[[ DATASET EXTRACT open ]]

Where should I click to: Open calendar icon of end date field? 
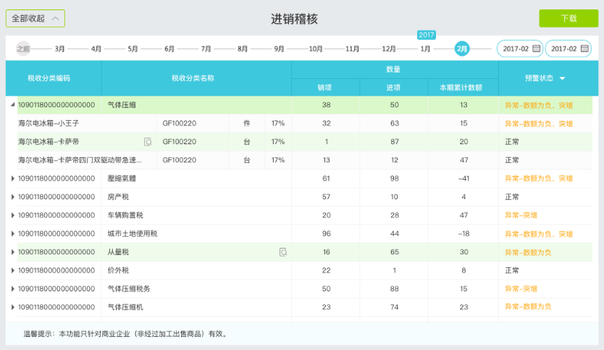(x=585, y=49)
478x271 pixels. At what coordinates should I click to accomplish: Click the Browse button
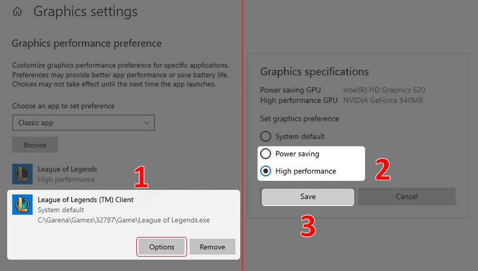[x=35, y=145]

[[ DATASET EXTRACT closed ]]
[[ DATASET EXTRACT open ]]

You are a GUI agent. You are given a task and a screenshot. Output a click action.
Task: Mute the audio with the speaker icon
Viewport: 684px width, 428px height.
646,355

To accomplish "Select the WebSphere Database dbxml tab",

[[ DATASET EXTRACT closed ]]
[[ DATASET EXTRACT open ]]

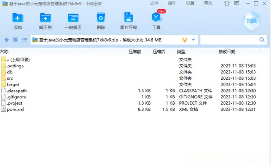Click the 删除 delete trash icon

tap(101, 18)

[[ DATASET EXTRACT closed ]]

- [PROBLEM DETAILS]: Starting at the line above that contains "Task: Mute the audio with the speaker icon", write out each line exactly until the line that contains "the WebSphere Database" has been written, and stop there.

- [SOLUTION TO THE EXERCISE]:
Task: Mute the audio with the speaker icon
Viewport: 684px width, 428px height.
646,355

To accomplish "Select the WebSphere Database dbxml tab",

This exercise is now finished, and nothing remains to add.